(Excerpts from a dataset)

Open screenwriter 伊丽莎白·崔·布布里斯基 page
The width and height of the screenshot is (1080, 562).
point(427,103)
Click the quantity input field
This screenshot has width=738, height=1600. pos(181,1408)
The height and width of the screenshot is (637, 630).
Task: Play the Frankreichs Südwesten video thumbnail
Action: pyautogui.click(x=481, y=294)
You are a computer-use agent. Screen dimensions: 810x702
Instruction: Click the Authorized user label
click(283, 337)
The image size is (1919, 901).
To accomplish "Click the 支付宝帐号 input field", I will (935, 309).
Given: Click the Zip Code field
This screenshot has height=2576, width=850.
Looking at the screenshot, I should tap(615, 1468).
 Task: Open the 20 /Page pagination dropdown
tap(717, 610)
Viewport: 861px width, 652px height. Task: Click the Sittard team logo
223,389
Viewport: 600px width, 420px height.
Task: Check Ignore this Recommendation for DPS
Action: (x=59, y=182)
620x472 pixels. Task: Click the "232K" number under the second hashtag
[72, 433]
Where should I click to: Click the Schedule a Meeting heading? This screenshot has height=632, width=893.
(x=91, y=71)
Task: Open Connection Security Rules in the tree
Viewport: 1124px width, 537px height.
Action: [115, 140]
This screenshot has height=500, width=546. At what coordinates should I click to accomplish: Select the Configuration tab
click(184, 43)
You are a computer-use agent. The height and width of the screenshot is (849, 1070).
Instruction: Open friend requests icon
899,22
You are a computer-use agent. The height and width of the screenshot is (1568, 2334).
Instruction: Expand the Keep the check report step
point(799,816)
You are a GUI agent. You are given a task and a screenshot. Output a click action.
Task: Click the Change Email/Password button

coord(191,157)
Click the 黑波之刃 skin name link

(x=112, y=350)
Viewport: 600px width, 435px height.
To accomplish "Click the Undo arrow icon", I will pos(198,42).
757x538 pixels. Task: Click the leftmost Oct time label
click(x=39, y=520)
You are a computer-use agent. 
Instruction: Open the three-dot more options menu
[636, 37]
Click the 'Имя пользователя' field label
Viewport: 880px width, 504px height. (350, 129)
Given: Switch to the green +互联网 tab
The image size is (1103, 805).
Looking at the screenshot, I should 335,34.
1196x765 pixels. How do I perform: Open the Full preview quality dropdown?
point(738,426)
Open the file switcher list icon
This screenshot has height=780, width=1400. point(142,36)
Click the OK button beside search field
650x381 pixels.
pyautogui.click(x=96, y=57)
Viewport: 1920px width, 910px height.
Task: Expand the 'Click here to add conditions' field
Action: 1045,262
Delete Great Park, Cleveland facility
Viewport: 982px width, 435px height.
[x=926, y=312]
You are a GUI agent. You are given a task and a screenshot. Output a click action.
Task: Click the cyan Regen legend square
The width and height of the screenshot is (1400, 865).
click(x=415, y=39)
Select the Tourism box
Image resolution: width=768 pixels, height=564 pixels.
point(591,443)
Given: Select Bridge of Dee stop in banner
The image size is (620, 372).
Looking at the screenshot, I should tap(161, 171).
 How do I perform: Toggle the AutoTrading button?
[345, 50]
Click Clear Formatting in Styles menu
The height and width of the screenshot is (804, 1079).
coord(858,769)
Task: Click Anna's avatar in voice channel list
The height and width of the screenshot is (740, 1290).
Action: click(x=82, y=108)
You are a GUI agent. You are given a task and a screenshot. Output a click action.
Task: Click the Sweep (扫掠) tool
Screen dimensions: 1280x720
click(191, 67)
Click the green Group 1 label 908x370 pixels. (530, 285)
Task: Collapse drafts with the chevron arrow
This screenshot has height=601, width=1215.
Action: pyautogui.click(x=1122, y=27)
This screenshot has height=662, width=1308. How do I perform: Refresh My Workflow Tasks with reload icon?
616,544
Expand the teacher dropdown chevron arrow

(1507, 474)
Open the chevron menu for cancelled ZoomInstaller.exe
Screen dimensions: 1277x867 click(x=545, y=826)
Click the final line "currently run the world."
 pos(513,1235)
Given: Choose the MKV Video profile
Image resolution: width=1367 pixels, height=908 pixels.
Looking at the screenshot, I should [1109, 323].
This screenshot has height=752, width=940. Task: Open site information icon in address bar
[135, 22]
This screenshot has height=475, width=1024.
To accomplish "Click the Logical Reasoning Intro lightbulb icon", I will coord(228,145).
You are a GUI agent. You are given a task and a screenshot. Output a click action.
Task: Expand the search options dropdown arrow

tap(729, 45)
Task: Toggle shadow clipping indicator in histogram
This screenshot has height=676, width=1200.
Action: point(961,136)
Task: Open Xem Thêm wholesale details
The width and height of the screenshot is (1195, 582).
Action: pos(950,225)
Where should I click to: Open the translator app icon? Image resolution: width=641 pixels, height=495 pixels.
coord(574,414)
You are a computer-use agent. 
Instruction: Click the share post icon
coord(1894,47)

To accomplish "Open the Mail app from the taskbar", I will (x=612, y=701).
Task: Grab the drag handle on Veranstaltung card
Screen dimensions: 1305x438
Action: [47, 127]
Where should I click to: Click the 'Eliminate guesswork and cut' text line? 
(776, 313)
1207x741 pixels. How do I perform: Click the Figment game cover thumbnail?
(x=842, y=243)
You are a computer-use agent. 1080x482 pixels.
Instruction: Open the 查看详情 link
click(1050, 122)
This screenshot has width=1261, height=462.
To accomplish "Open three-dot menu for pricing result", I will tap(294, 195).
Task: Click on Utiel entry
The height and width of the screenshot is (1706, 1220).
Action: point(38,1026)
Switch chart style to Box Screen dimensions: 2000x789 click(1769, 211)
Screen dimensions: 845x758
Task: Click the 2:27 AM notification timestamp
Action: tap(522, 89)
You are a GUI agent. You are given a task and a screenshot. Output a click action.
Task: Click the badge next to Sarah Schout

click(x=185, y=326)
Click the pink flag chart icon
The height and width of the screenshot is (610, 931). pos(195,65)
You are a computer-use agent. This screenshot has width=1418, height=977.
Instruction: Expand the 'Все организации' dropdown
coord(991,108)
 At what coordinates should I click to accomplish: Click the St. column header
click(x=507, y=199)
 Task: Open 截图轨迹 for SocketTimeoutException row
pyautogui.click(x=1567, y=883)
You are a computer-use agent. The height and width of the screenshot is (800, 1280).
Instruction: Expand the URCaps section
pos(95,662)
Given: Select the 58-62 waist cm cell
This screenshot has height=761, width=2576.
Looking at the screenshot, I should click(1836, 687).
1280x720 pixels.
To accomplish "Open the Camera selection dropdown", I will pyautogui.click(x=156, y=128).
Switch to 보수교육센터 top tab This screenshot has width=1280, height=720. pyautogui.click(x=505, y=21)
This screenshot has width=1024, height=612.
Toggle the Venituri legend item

Action item
Out of the entries above, write out only the lines between the line holding "650x381 pixels." and the line holding "Task: Click the cyan Regen legend square", inclusive, each exactly as given.

Expected answer
650x381 pixels.
pyautogui.click(x=96, y=57)
Viewport: 1920px width, 910px height.
Task: Expand the 'Click here to add conditions' field
Action: 1045,262
Delete Great Park, Cleveland facility
Viewport: 982px width, 435px height.
[x=926, y=312]
You are a GUI agent. You are given a task and a screenshot. Output a click action.
Task: Click the cyan Regen legend square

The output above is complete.